If you want to execute a command on lots of files found by the find command, there are a few different ways this can be achieved (some more efficient than others):

-exec command {} \;
This is the traditional way. The end of the command must be punctuated by an escaped semicolon. The command argument {} is replaced by the current path name found by find. Here is a simple command which echoes file paths.

sharfah@starship:~> find . -type f -exec echo {} \;
.
./1.txt
./2.txt
This is very inefficient, because whenever find finds a file, it forks a process for your command, waits for this child process to complete and then searches for the next file. In this example, you will get the following child processes: echo .; echo ./1.txt; echo ./2.txt. So if there are 1000 files, there are 1000 child processes and find waits.

-exec command {} +
If you use a plus (+) instead of the escaped semicolon, the arguments will be grouped together before being passed to the command. The arguments must be at the end of the command.

sharfah@starship:~> find . -type f -exec echo {} +
. ./1.txt ./2.txt
In this case, only one child process is created: echo . ./1.txt ./2.txt, which is much more efficient, because it avoids a fork/exec for each single argument.

xargs
This is similar to the approach above, in that files found are bundled up (usually in batches of about 20-50 names) and sent to the command as few times as possible. find doesn't wait for your command to finish.
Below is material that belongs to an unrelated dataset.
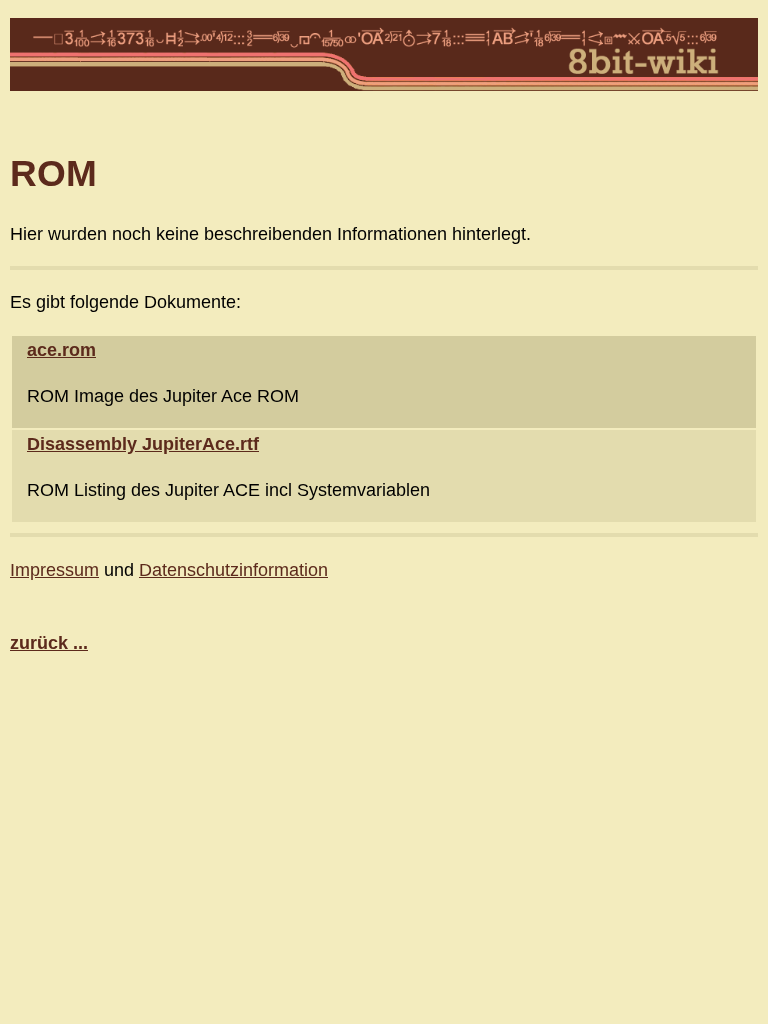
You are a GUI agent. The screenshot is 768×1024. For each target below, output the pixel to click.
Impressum (54, 569)
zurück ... (49, 642)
sharfah@starship:~> find . -type f | xargs echo
. ./1.txt ./2.txt
This approach is efficient and works well as long as you do not have funny characters (e.g. spaces) in your filenames as they won't be escaped.

Performance Testing
So which one of the above approaches is fastest? I ran a test across a directory with 10,000 files out of which 5,600 matched my find pattern. I ran the test 10 times, changing the order of the finds each time, but the results were always the same. xargs and + were very close, with \; always finishing last. Here is one result:

time find . -name "*20090430*" -exec touch {} +
real    0m31.98s
user    0m0.06s
sys     0m0.49s

time find . -name "*20090430*" | xargs touch
real    1m8.81s
user    0m0.13s
sys     0m1.07s

time find . -name "*20090430*" -exec touch {} \;
real    1m42.53s
user    0m0.17s
sys     0m2.42s
I'm going to be using the -exec command {} + method, because it is faster and can handle my funny filenames.

1 comment:

  1. Aaron Peschel10:44 PM

    You can use 'find ... -print0 | xargs -0 ...' to resolve the issue with filenames with spaces.